■ **任务目标**
请把所给文段中以"不过这里可能会遇到一个难题"开头的那一段改写成要点列表,并保留其主要事实。

■ **所给文段**
==*==
MXNET深度学习框架-21-使用gluon的NiN(Network in Network)

        我们通常所使用的卷积神经网络,它的结构一般是这样的【左图】(卷积工作做完了之后直接全连接),而另一个更自然的想法是这样的【右图】(卷积+全连接,之后又跟上卷积+全连接,俗称“网中网”):
                        MXNET深度学习框架-21-使用gluon的NiN(Network in Network)_第1张图片MXNET深度学习框架-21-使用gluon的NiN(Network in Network)_第2张图片
        不过这里可能会遇到一个难题,卷积是4D矩阵,全连接是2D矩阵,如果把4D转成2D,会导致全连接层有过多的参数,所以NiN提出只对通道层做全连接,并且像素之间共享权重来解决该问题。也就是说,我们使用kernel大小是1×1的卷积。

        用一段通俗的话来解释:比如全连接层有1000个神经元输入,有100个神经元输出,那么全连接层的作用就是将1000变为100,而1×1的卷积就是干这件事,它没办法影响卷积尺寸,但它可以影响feature(特征图)的个数,可以把1000个特征图变成100个特征图。

下面实现以下代码:

# conv+dense(conv(1X1))
def mlpconv(channels,kernel_size,padding,strides=1,max_pooling=True):
    net=gn.nn.Sequential()
    with net.name_scope():
        net.add(gn.nn.Conv2D(channels=channels,kernel_size=kernel_size,
                             strides=strides,padding=padding,activation="relu"),
                # 可以简单认为后面接了两个全连接(局部化)
                gn.nn.Conv2D(channels=channels,kernel_size=1,strides=1,
                             padding=padding,activation="relu"),
                gn.nn.Conv2D(channels=channels, kernel_size=1, strides=1,
                             padding=padding, activation="relu")
                )
        if max_pooling:
            net.add(gn.nn.MaxPool2D(pool_size=3,strides=2))
    return net

运行一个实例:

# 运行一个实例看看
blk=mlpconv(channels=16,kernel_size=3,padding=0)
blk.initialize()
x=nd.random_normal(shape=(1,3,8,8)) # nchw
print(blk(x).shape) 

结果:

在这里插入图片描述

        因为NiN是在AlexNet问世不久后提出的。它们的卷积层设定有类似之处。NiN使用卷积窗口形状分别为11×11、5×5和3×3的卷积层,相应的输出通道数也与AlexNet中的一致。

                                                11×11:96;
                                                5×5:256;
                                                3×3:384

        除了使用1×1的卷积之外,NiN还使用了全局平均池化,将每个通道里的数值平均成一个标量。

下面我们来定义一下模型:

'''---模型定义---'''
def get_net():
    net=gn.nn.Sequential()
    with net.name_scope():
        net.add(mlpconv(channels=96,kernel_size=11,padding=0,strides=4),
                mlpconv(channels=256,kernel_size=5,padding=2),
                mlpconv(channels=384,kernel_size=3,padding=1),
                gn.nn.Dropout(0.5), # 降低模型复杂度
                # 总共10类,所以channel=10,不适用max pool,因为后面使用GAP(全局平均池化)
==*==
■ **给定信息**
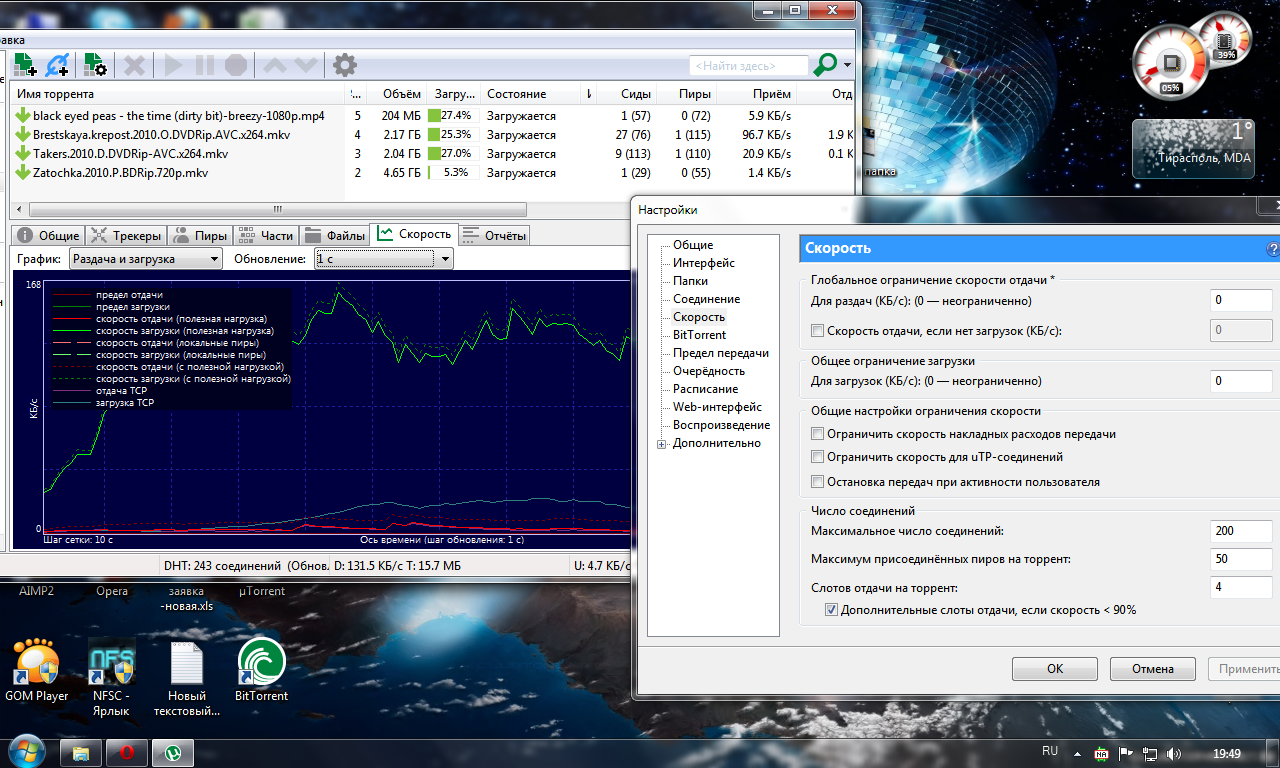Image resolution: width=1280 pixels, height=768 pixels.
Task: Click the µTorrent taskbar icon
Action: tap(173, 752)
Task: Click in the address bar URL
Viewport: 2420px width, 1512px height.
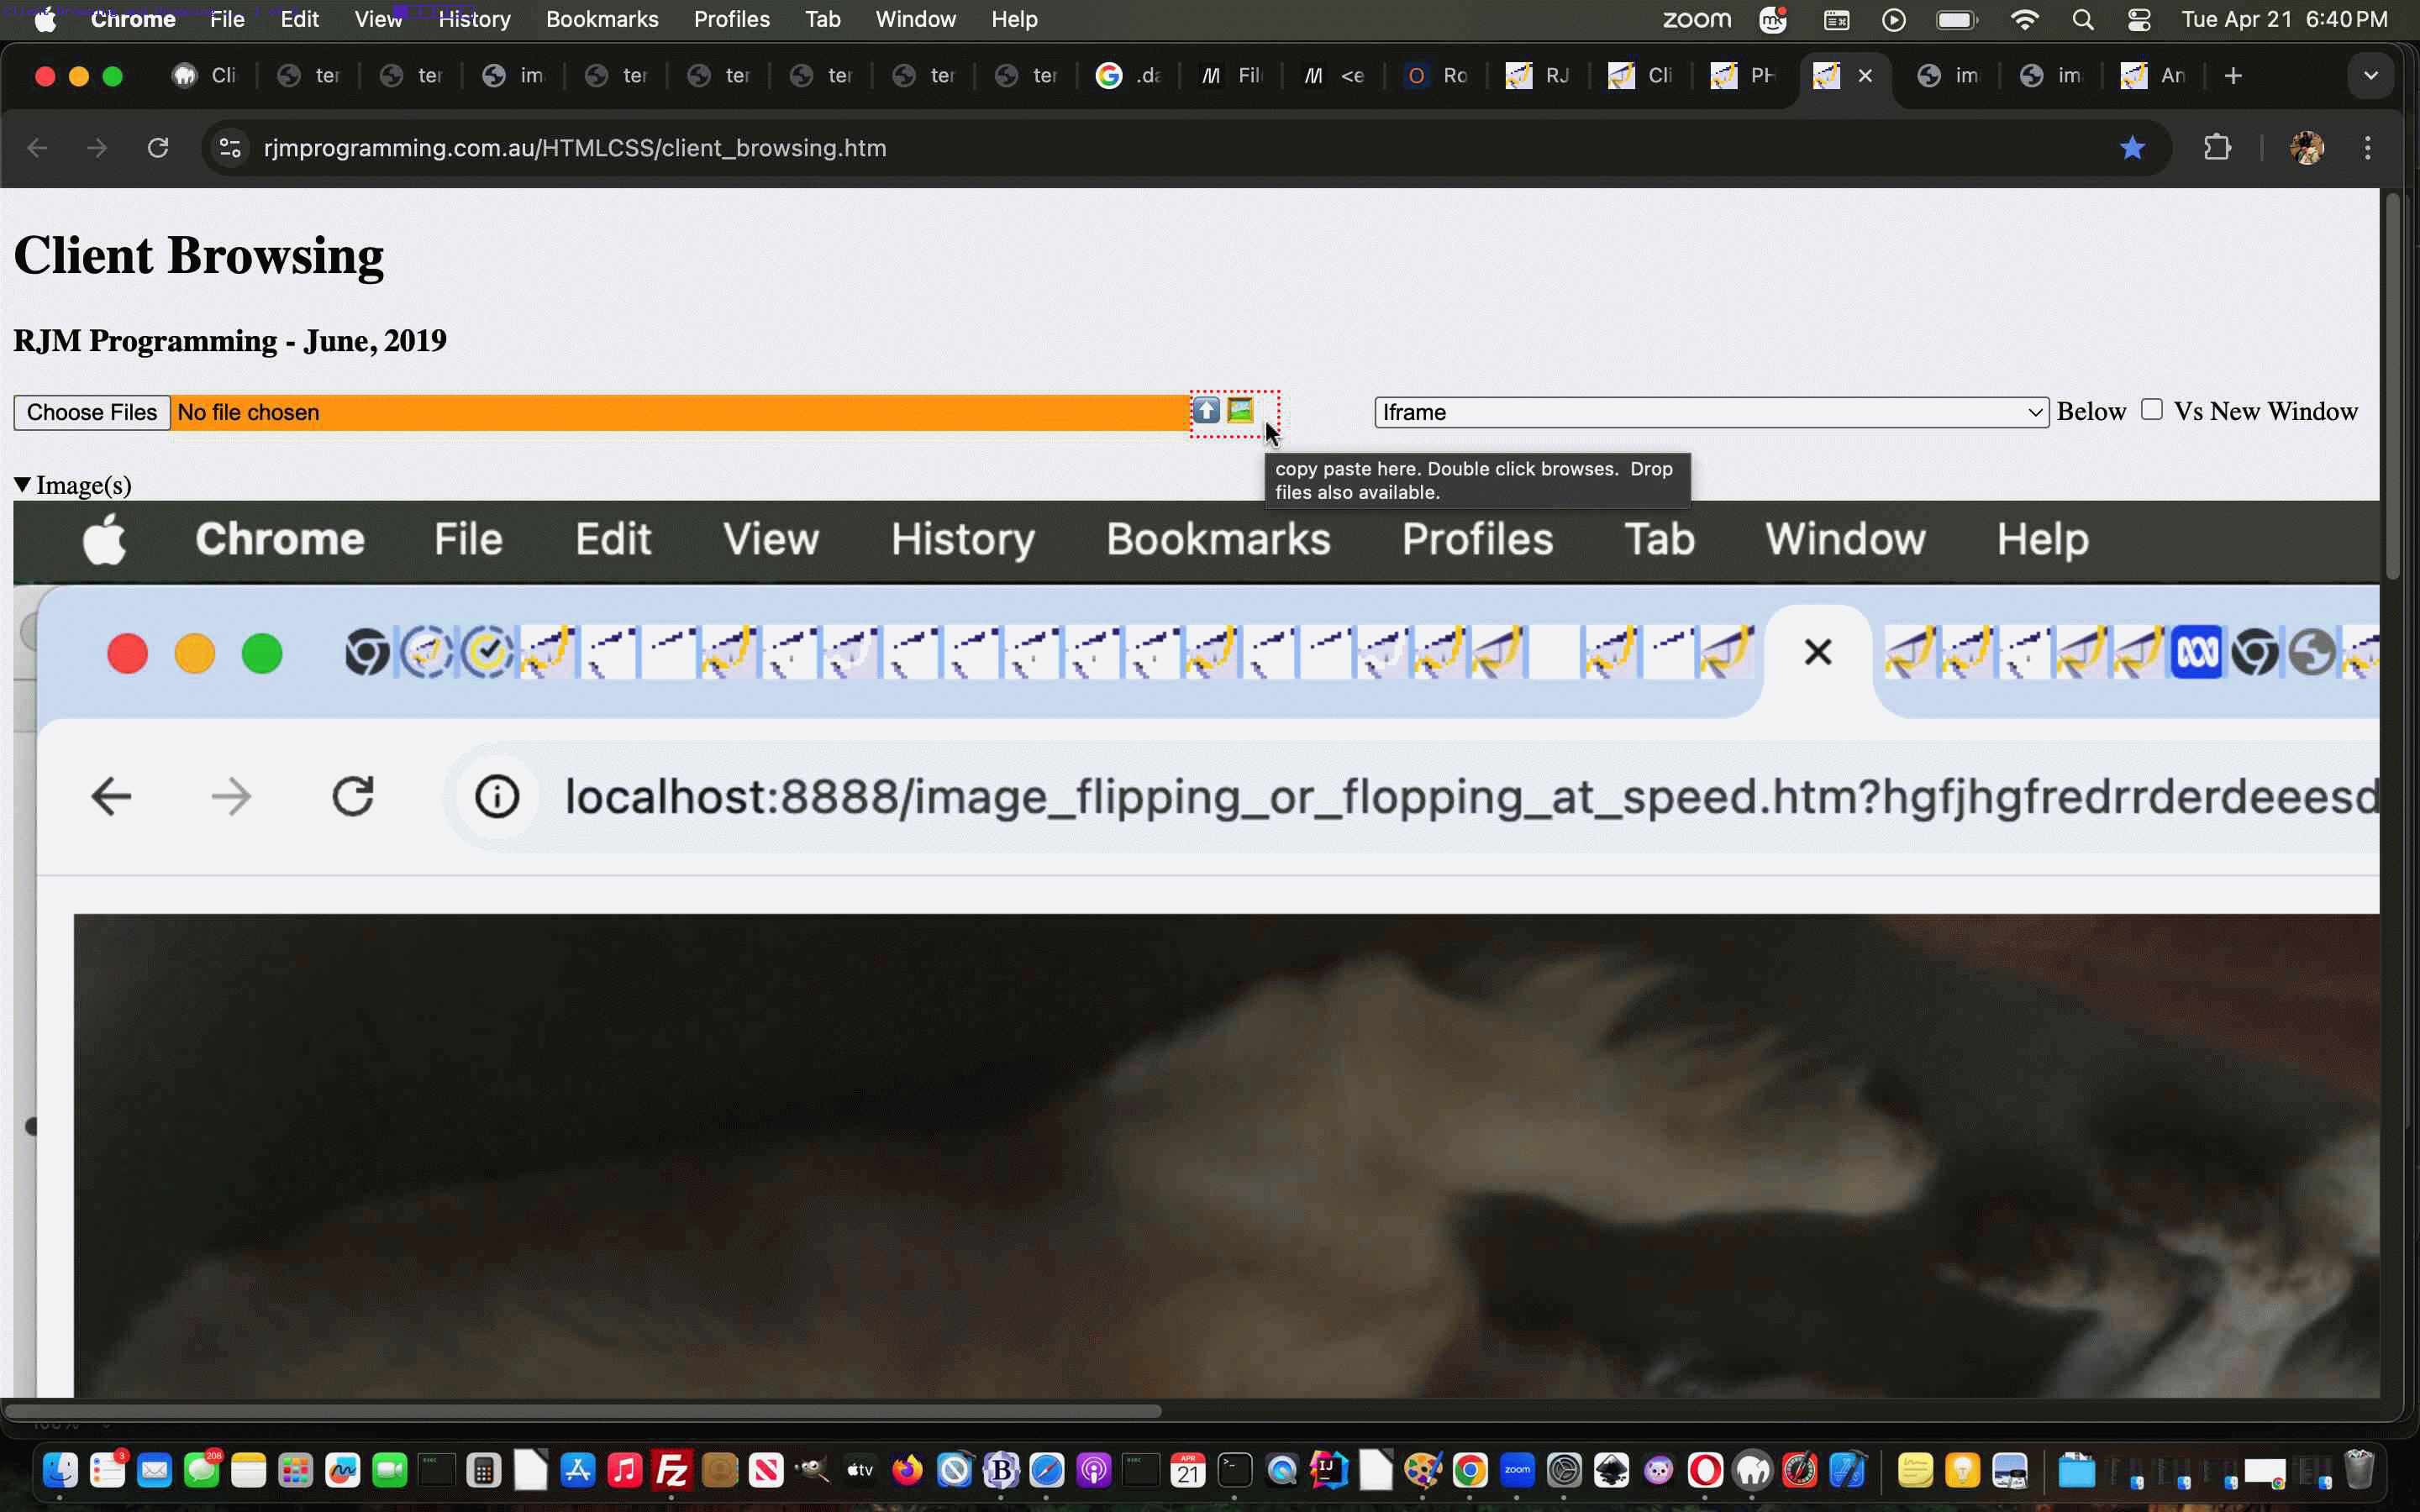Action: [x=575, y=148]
==*==
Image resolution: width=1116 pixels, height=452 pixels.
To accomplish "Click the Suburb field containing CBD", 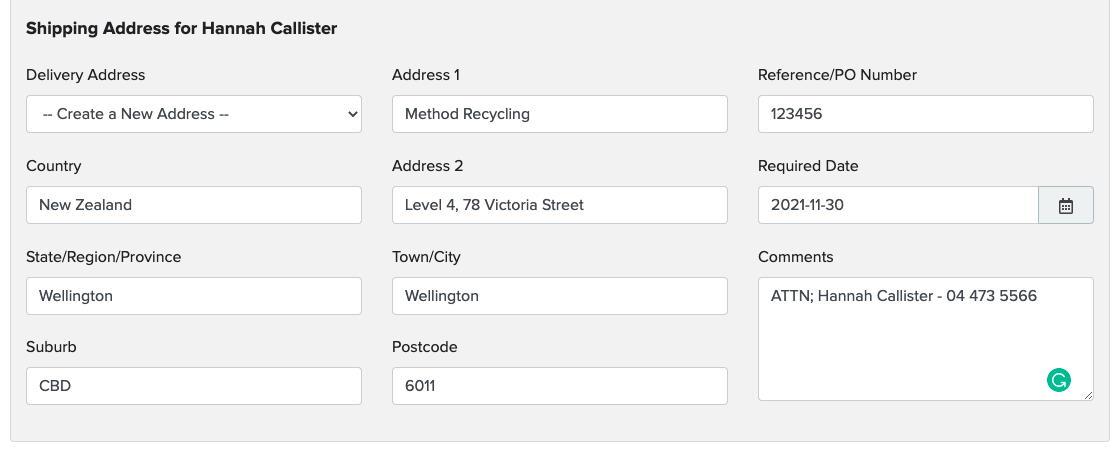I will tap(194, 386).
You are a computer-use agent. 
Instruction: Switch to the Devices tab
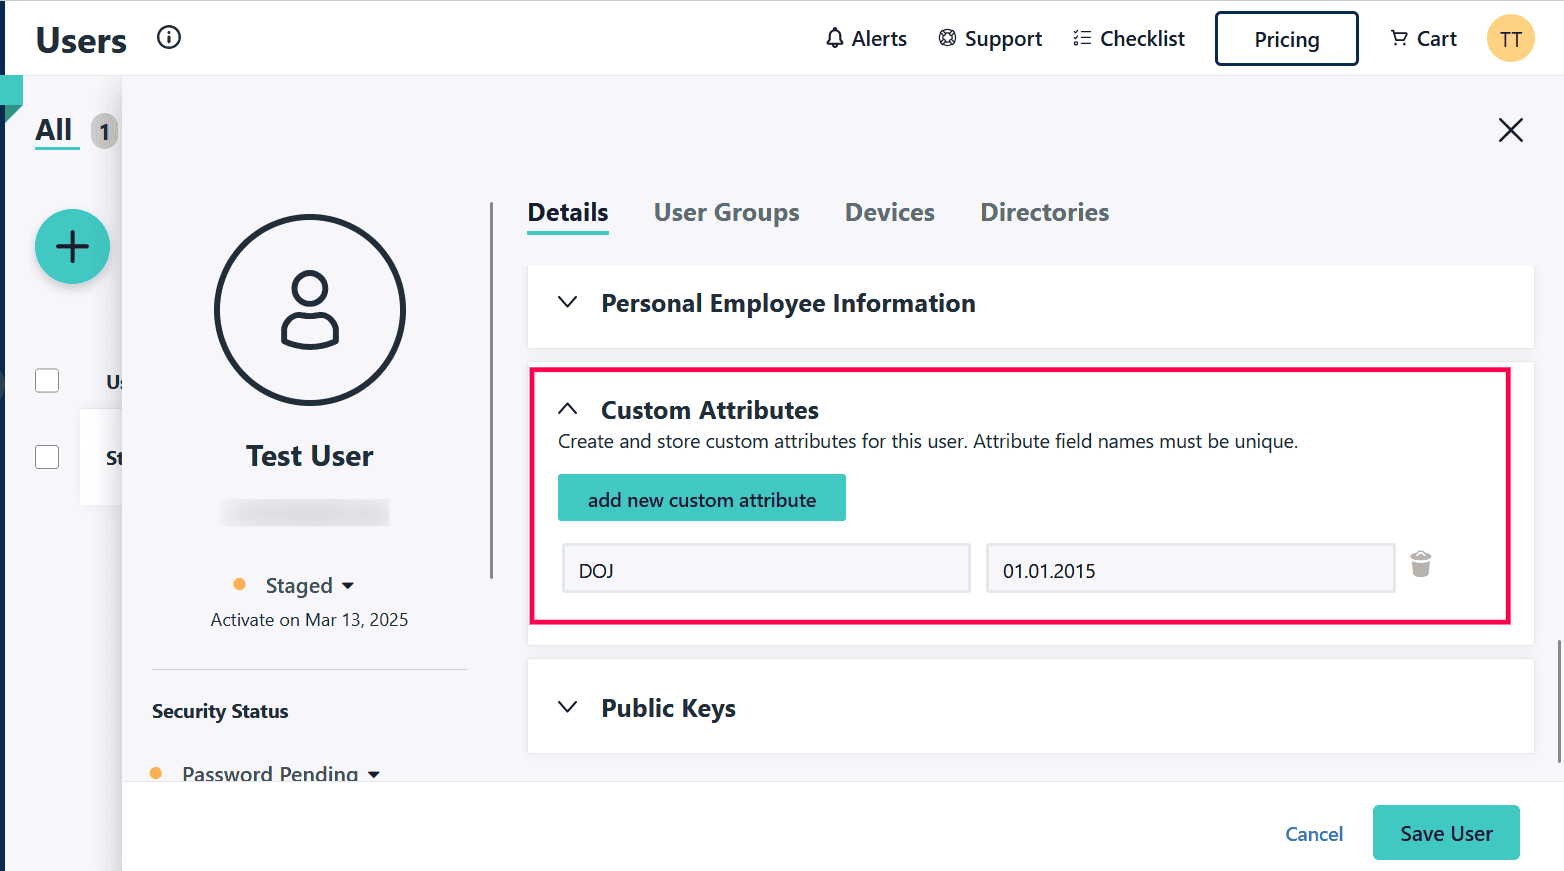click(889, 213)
==*==
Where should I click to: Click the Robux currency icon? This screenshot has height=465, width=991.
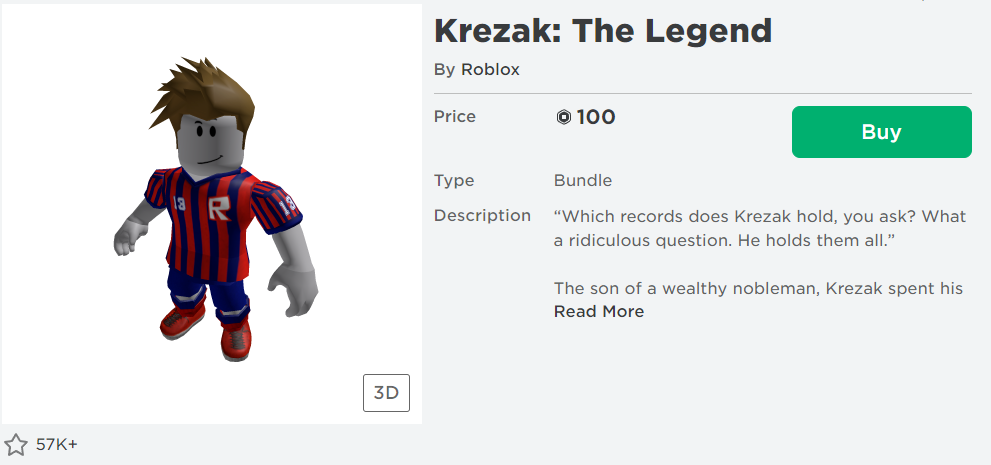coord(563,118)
==*==
■ **练习输出**
- 卷积是4D矩阵,全连接是2D矩阵。
- 若把4D转成2D,全连接层会有过多的参数。
- NiN的解决办法是只对通道层做全连接,并让像素之间共享权重。
- 也就是使用kernel大小为1×1的卷积。